3.1.1. The dataset for COVID-19 diagnosis
The dataset for COVID-19 diagnosis was constructed from cohorts from the China Consortium of Chest CT Image Investigation (CC-CCII) Zhang et al. (2020). All CT scans are classified into 3 classes including novel coronavirus pneumonia (NCP) due to SARS-CoV-2 virus infection, common pneumonia (CP), and normal controls (NC). The human subjects were considered clinically appropriate for chest CT scans. The association of age and gender were not taken into consideration. The CC-CCII dataset contains 617,775 axial slices of CT scans from 4154 human subjects. Since the active learning iterations on the entire dataset would be too expensive in terms of computational resources and time, we use a subset of the CT scans from 962 patients (304 for NCP, 316 for CP, and 342 for NC respectively). The selection of the subset of CT scans is not in contradiction to the following data augmentation. The selection is to reducing computing cost of experiments, whereas the data augmentation is to imitate real world active learning applications.
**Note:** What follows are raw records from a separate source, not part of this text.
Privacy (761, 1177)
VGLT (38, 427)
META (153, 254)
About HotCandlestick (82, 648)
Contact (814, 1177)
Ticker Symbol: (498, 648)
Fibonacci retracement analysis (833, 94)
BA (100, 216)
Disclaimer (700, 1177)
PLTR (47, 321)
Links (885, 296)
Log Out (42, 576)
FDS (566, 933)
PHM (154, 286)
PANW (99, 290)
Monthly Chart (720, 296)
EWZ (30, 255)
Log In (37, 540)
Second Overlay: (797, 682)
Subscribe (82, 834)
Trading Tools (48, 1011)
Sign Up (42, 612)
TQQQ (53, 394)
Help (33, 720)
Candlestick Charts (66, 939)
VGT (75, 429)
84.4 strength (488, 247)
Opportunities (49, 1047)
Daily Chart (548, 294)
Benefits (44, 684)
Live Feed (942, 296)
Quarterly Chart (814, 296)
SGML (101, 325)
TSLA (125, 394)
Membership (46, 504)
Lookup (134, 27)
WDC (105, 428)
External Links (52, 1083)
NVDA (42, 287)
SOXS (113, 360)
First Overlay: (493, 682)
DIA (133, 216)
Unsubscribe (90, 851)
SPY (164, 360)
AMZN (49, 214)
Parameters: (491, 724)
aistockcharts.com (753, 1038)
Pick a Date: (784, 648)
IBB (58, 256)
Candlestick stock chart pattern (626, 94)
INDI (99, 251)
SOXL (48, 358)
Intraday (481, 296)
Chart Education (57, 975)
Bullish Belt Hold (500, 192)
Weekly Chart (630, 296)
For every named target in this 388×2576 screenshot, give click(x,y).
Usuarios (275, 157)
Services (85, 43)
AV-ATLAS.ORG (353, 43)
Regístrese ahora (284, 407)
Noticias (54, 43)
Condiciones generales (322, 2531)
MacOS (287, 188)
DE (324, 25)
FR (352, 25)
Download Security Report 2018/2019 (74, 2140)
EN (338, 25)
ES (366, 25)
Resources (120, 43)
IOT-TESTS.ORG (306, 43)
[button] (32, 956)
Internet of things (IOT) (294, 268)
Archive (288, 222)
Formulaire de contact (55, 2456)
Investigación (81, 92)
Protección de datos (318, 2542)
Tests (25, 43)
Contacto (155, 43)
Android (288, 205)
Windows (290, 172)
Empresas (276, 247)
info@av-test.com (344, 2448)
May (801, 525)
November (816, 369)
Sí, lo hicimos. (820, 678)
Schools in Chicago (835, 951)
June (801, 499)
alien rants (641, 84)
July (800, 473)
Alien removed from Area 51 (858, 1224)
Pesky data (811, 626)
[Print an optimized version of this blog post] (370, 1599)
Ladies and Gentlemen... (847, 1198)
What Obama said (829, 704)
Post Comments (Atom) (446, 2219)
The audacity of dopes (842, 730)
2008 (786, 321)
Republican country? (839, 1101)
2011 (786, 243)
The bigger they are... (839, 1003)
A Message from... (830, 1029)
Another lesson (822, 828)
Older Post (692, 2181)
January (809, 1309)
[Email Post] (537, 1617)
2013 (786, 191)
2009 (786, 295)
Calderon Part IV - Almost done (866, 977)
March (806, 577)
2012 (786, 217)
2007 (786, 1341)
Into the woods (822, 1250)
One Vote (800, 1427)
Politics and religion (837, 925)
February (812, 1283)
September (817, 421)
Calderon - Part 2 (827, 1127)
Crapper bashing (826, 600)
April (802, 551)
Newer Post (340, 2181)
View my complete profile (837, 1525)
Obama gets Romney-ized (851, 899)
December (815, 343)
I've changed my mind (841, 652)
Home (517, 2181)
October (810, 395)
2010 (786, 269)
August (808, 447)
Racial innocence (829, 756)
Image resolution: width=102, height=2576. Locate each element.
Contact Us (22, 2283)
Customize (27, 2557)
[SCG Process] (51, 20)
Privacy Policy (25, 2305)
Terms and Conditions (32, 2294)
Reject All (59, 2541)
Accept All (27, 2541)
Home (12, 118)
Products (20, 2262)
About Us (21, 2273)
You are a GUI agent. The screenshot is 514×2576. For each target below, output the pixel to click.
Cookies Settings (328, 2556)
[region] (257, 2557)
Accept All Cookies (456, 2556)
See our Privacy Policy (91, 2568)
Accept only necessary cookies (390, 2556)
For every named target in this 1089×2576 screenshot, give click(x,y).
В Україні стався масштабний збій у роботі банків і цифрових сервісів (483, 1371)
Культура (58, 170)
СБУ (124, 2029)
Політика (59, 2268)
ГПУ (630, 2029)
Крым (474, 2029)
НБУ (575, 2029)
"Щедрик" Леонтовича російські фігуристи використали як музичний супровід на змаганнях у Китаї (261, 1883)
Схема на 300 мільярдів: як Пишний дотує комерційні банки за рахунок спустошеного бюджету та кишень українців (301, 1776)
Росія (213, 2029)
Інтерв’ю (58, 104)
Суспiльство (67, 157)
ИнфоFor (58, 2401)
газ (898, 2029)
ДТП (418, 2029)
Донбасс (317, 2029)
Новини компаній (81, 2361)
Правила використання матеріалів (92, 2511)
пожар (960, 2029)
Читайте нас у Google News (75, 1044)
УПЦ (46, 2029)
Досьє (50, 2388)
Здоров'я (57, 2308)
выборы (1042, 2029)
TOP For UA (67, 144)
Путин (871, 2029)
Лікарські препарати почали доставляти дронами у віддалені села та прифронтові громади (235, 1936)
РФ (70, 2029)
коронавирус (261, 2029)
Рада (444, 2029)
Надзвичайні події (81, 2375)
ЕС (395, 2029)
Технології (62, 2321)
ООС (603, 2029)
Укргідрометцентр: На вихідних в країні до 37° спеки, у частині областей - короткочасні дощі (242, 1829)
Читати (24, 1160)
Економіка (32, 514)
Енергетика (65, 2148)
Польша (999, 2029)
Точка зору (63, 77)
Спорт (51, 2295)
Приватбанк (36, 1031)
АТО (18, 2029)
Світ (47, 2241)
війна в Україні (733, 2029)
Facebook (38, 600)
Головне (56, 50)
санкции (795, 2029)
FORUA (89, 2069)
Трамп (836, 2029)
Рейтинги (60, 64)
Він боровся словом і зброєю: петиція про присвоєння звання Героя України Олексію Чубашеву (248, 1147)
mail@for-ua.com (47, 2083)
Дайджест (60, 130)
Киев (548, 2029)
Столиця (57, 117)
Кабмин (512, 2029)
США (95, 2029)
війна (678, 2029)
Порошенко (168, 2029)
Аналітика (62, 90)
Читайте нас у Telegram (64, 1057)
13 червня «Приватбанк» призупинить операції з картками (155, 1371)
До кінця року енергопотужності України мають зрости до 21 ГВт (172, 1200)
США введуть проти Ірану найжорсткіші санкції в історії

To support the diversity-based sampling strategy as well as to avoid overfitting, the CT scans are preprocessed with data augmentation. Random affine transformation and color jittering are applied before the training process. On the one hand, the affine transformation is composed of rotation, scaling, and shearing. On the other hand, the color jittering randomly adjusts brightness and contrast of CT scans.
3.1.2. The dataset for lung region segmentation
To improve the accuracy of COVID-19 diagnosis, the lung region segmentation is indispensable, which is an essential preprocessing step to minimize the analytical region and system computation. However, there is a lack of the lung region annotation for the CC-CCII dataset. Thus the NSCLC dataset Kiser et al. (2020) is introduced to train a tailor-designed 2D U-Net Ronneberger et al. (2015) for lung region segmentation.
The NSCLC dataset has 402 CT scans with corresponding lung region annotations. In each volume of the dataset, the label of the backgrounds is 0; the label of the left lung is 1; the label of the right lung is 2. In the training of the segmentation network, the label of both left and right lung regions is set to 1. The axial slices in the volumes is cropped to the size of 352*320 for model training.
3.2. The lung region segmentation
3.2.1. The framework of lung region segmentation
Lung region segmentation is a critical preprocessing step in the COVID-19 diagnosis. Since lung region annotation is not available for CC-CCII dataset, the key idea of the proposed framework of lung region segmentation is knowledge transfer. As shown in Fig. 1 , a 2D U-Net is pre-trained on the NSCLC dataset as the segmentation network and the knowledge is transferred to the CC-CCII dataset for lung region segmentation.
On the one hand, the CT scans in the NSCLC dataset are split into 2D slices to train the segmentation network. On the other hand, the masks for the CT scan volumes are obtained by the pre-trained segmentation network slice by slice without using the temporal information on the CC-CCII dataset. In this step, each CT volume in the CC-CCII dataset is provided with its corresponding masks before the active learning procedure. Because the original data volumes in the CC-CCII dataset are preprocessed with lung region segmentation, the background information is removed for CT scans and leads to better detection and diagnosis of COVID-19.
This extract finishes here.